There are 3 origins to choose from. None of the references look very solid.

The 5.25-inch disks were dubbed "floppy" because the diskette packaging was a very flexible plastic envelope, unlike the rigid case used to hold today's 3.5-inch diskettes.

References:
http://www.answers.com/Q/Why_is_a_floppy_disk_called_floppy
http://computer.howstuffworks.com/floppy-disk-drive1.htm

floppy disk (named so because they were flexible)

Reference from obsolete website royal.pingdom.com

Origin of floppy disk: in contrast to a hard disk, which is rigid

Reference:
http://www.yourdictionary.com/floppy-disk

In the end this article from IBM suggests the term originates from the flexibility of the medium, but it is never stated outright.

The team considered using magnetic tape first, but then, in a project code-named “Minnow,” they switched to using a flexible Mylar disk coated with magnetic material that could be inserted through a slot into a disk drive mechanism and spun on a spindle. “I had no idea how important it would become and how widespread,” recalls Warren L. Dalziel, the lead inventor of the floppy disk drive. The first floppies were 8-inch disks that were bare, but they got dirty easily, so the team packaged them in slim but durable envelopes equipped with an innovative dust-wiping element, making it possible to handle and store them easily.

Reference:
http://www-03.ibm.com/ibm/history/ibm100/us/en/icons/floppy/

Bookeater
  • 7,213
  • 2
  • 21
  • 35
  • 1
    +1 The first floppy I saw (either late '70s or very early '80s) was flexible enough so that the term floppy did not seem strange. – ab2 Jul 02 '16 at 19:03
  • 1
    This question seems to bounce around the net again and again.
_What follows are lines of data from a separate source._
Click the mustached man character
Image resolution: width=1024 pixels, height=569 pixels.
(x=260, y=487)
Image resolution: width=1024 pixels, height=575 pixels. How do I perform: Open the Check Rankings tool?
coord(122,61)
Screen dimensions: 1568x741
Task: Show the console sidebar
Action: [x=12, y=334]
With, as you see, varied results. – Bookeater Jul 02 '16 at 19:09
  • 1
    The original floppy disks were 8 inches!! – Hot Licks Nov 15 '19 at 13:15
  • The disks after the 8" disks were the common 5.25" and called Mini-disks. These were far more common as the IBM PC came into use. Few users of these have ever run across the 8" papa disk. – Elliot Jul 04 '21 at 16:54
3

Magnetic disks were traditionally made of cast aluminum, and were very hard and rigid (the same as the "hard drives" that one can still buy today, but much much larger). Think of circular saw blades without teeth.
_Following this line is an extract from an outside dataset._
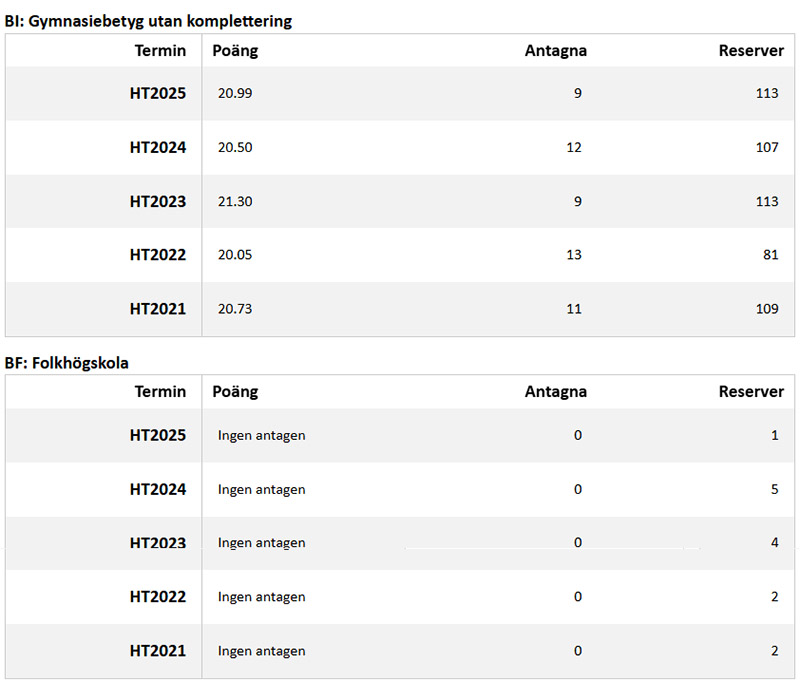Click the Antagna column header in Gymnasiebetyg table
This screenshot has width=800, height=681.
(x=555, y=51)
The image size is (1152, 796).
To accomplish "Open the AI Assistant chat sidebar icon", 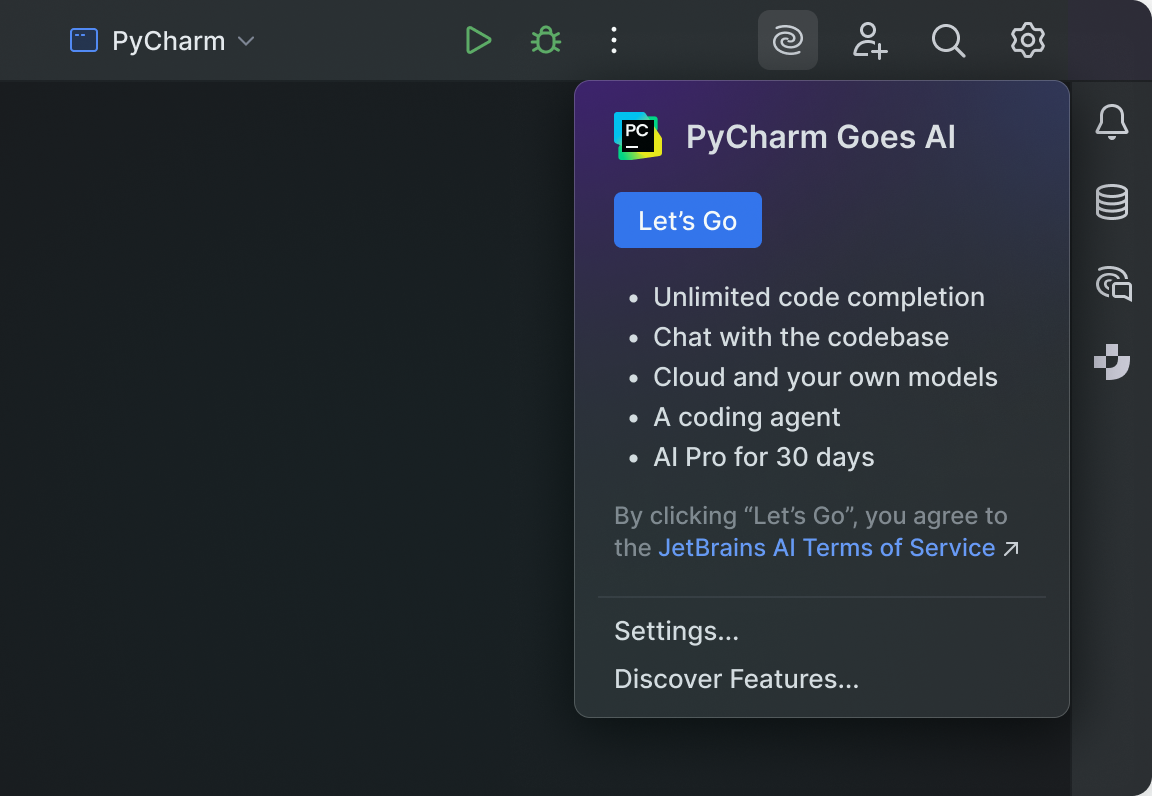I will tap(1112, 284).
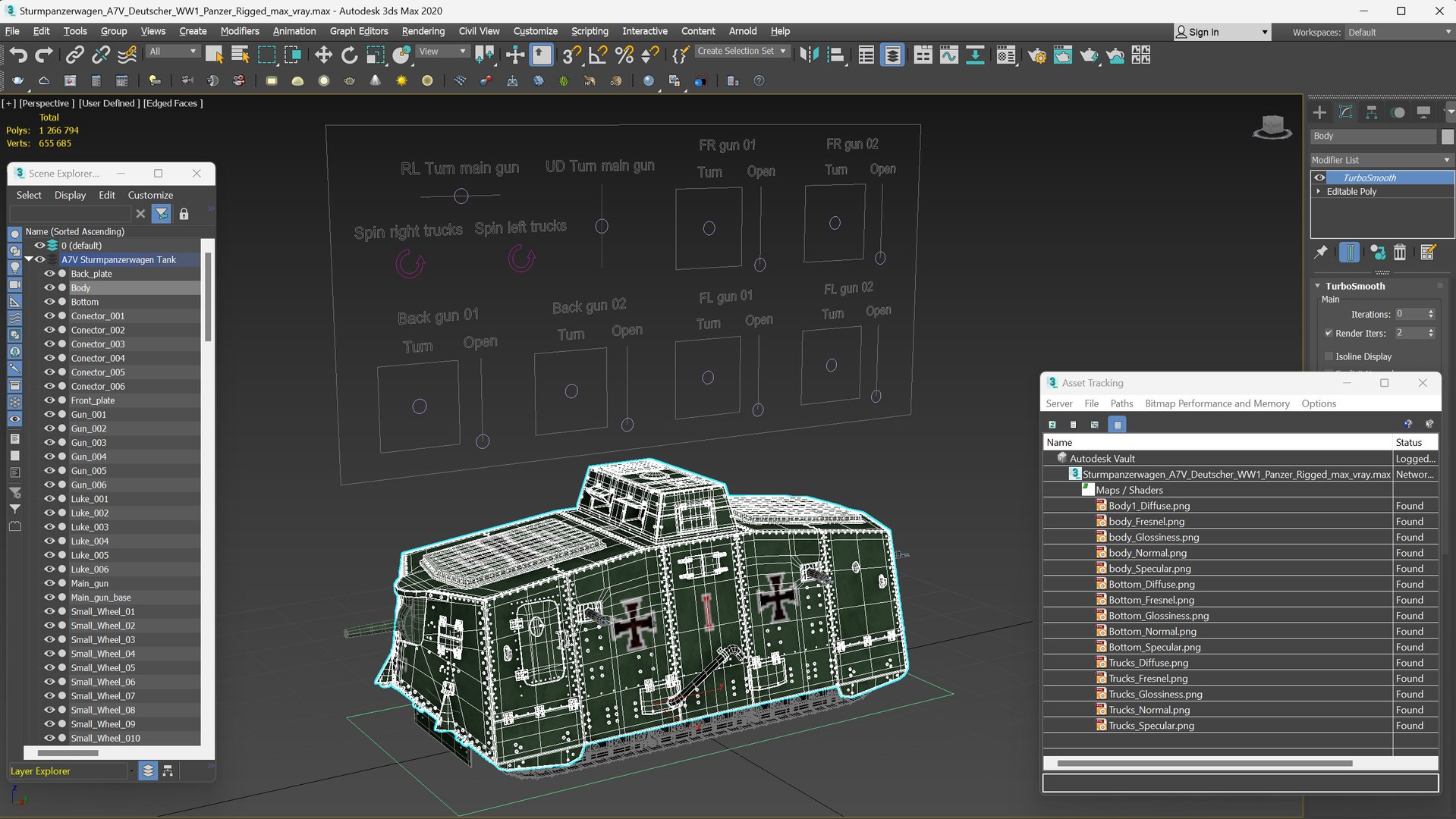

In contrast, floppy disks were made of very thin plastic, which if held at the edge would bend under their own weight.

In use, they were kept flat by the force generated by their spinning.

For anyone familiar with standard hard drive disks, taking one out of its protective case revealed something so different from the precision machined aluminum platters, that they could hardly call them anything but "floppy". (Well, "flimsy" might have worked too, but that would also have implied unreliability.)

0

If you were anything like me and my uni friends, you would understand the term “floppy”... We pulled one apart to see what it was like inside when they first came out. We were young and immature enough to not just hold them and let them “bend”, we suspended them in our fingertips and shook them about like 3 year olds. The term “Floppy” was certainly appropriate! And when you consider the rigid disks called “records” that we all used to play our music, “floppy” was a novel term that caught on right away.